Gavin and John exchanged a glance and a grin, and then they were off. Up the stairs, and then to the left, they went undetected, saw no one and heard nothing except a rude sounding noise from the room next to the one where they were to find Mrs. Black’s hairpin.
“The servants here,” Gavin said, “they seem familiar to one another.”

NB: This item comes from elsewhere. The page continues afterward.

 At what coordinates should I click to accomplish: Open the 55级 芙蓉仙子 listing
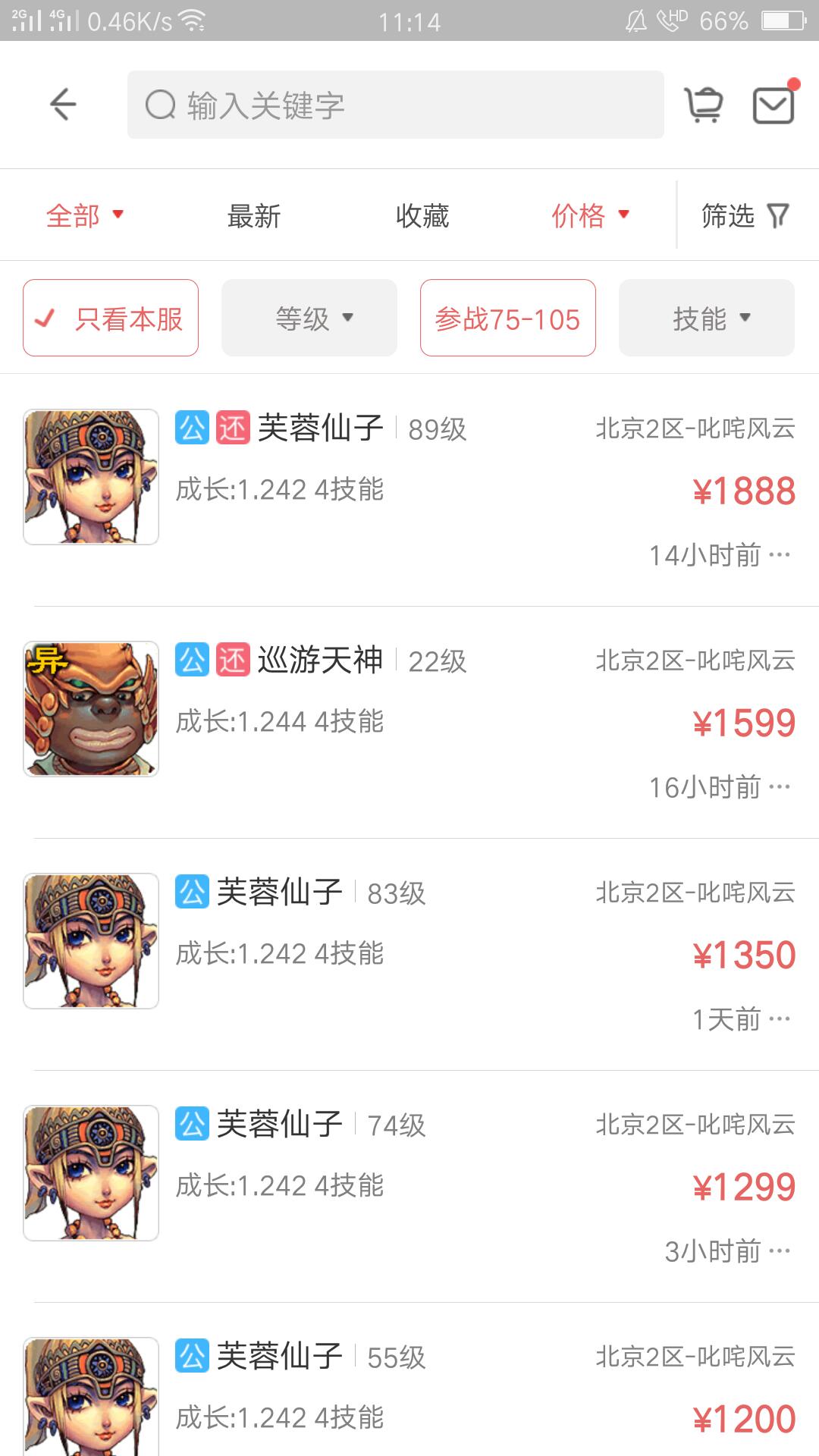(379, 1395)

The grunting next door grew louder, and Big Ben let a slow smile crawl across his lips. “Aye, that’s Andrew McGinnis and Elsa. I’m not sure of her last name, but she’s got a nice smile, she’s quite tall and has the biggest, roundest –”
“Right, right, Ben, where’s the pin supposed to be then?”
Without saying anything, Ben moved across the room and snatched not just a pin, but an entire jewelry box.
“Got to be something in here that can help someone out, don’t you think?”
“I’d imagine so,” Gavin said. “We best leave before Tam clomps back around.”
As the three of them snuck down the stairs, moved back through the dining hall, the kitchen and then the pantry, John signaled the men to stop.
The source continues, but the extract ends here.